Exhibit 99.1
Arotech Corporation filed a preliminary Schedule 14A with the Securities and Exchange Commission on Friday, October 22, 2004 (available athttp://tinyurl.com/3tnd6), related to a proxy statement discussing a Special Meeting of Stockholders. On the following Monday, Roth Capital issued a downgrade report on the Company. Management’s reaction to this is stated below.
October 26, 2004
Dear fellow shareholders:
As you may recall, in July 2004 we obtained some of the funds needed for our purchase of Armour of America by raising $6.6 million through the sale of shares at $1.55 per share, and by raising approximately $16.5 million through the exercise warrants at an average exercise price of $1.87 per share. In connection with these transactions, we issued to these investors new warrants at an exercise price of $1.38 per share.
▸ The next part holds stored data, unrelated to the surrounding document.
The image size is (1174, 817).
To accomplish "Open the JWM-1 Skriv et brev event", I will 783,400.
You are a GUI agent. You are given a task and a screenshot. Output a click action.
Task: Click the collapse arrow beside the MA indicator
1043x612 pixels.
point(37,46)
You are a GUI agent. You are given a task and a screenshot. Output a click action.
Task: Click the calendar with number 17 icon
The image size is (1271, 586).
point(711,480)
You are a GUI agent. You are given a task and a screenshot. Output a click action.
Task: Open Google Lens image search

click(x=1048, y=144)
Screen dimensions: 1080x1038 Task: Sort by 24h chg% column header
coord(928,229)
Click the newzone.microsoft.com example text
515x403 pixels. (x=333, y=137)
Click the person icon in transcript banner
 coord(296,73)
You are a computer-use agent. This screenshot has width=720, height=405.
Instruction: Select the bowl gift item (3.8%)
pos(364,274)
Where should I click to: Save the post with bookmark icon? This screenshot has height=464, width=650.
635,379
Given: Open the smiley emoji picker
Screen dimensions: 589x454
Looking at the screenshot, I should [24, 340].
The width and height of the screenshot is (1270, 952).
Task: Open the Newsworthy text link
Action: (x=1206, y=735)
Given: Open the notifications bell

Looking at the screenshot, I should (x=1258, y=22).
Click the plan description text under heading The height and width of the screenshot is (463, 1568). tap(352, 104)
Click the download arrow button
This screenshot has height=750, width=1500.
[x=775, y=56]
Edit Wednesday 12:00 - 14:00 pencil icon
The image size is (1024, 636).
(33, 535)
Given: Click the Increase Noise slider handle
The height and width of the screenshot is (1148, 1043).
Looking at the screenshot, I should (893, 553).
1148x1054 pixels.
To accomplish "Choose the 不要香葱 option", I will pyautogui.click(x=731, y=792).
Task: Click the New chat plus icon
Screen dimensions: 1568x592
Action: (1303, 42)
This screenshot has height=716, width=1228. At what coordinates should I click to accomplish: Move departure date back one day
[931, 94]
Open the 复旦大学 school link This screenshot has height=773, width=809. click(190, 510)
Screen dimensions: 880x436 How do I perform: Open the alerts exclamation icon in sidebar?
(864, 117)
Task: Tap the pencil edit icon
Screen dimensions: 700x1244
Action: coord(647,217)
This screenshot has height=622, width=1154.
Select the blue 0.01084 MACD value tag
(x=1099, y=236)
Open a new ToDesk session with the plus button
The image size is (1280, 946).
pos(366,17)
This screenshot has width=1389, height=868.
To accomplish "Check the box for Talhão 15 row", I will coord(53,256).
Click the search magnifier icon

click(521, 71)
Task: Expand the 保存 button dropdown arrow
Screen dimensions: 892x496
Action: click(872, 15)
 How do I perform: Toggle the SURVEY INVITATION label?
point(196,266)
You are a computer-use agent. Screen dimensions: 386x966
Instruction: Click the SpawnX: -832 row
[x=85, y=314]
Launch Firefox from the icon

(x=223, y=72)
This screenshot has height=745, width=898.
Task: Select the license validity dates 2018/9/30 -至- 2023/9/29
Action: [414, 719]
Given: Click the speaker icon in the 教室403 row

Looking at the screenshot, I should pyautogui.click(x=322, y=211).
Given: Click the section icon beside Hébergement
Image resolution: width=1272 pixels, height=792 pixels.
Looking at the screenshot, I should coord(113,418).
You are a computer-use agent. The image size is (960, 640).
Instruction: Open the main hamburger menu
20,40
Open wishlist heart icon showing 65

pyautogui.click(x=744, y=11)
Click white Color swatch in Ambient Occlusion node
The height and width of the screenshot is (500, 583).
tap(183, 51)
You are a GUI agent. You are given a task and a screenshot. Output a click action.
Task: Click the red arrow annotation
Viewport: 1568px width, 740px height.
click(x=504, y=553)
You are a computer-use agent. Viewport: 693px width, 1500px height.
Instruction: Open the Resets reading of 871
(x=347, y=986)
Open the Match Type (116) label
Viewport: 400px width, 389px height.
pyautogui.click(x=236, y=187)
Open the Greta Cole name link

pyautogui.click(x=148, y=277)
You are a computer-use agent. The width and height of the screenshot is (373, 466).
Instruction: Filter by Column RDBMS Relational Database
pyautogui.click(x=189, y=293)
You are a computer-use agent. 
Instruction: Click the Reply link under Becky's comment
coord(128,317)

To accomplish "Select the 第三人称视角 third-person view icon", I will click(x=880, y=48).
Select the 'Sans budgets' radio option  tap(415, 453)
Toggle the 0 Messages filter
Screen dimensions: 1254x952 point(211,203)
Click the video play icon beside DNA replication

As a Nasdaq-listed company, we are subject to the Marketplace Rules of the National Association of Securities Dealers, which require stockholder approval for the issuance of securities representing more than 20% of a listed company's outstanding securities in connection with an acquisition.
Nasdaq contends that the issuance of the new warrants should be combined with the sale of the of our common stock and the issuance of the shares exercise of the previously-outstanding warrants that were issued by us in an unrelated financing in September 2003 and December 2003. As a result of this combination, the aggregate amount of securities issued exceeded 20% and Nasdaq has informed us that it is requiring us to obtain stockholder approval.
It is important in this connection to note that Nasdaq does not contend that our issuing these warrants violated any NASD rules. Nasdaq’s only contention is that the issuance of the warrants must be ratified by our stockholders before the warrants may be exercised.
Although we have disputed Nasdaq's position, we have nevertheless agreed to submit the issuance of the new warrants to our stockholders for their approval on at a Special Meeting of Stockholders to be held on December 14. The proposal must be approved by a majority of the total votes cast in person or by proxy at a meeting at which a quorum is present.Our Board of Directors believes that approval of this proposal is in the best interests of our stockholders and recommends that you vote "FOR" the approval of this proposal.
We are confident that our stockholders will approve this proposal, letting us go ahead with our plans to increase value for our stockholders by achieving EBITDA profitability through internal growth and strategic acquisitions.
Sincerely,
Robert S. Ehrlich
Chairman and CEO
Each of Arotech’s named executive officers and directors, whose stockholdings are noted in the preliminary Schedule 14A, may be deemed to be a participant in the Arotech’s solicitation of proxies for the 2004 Special Meeting. Information regarding the names and interests of individuals who may be deemed participants in the solicitation of proxies of the Company’s shareholders will be contained in the definitive Schedule 14A to be filed by the Company with the Securities and Exchange Commission.
Stockholders will be able to obtain free copies of the Proxy Statement and other documents filed with the SEC by the Company through the Web site maintained at the SEC at http://www.sec.gov or on Arotech’s website at http://www.arotech.com/compro/.Stockholders are advised to read the Proxy Statement when it is available because it contains important information.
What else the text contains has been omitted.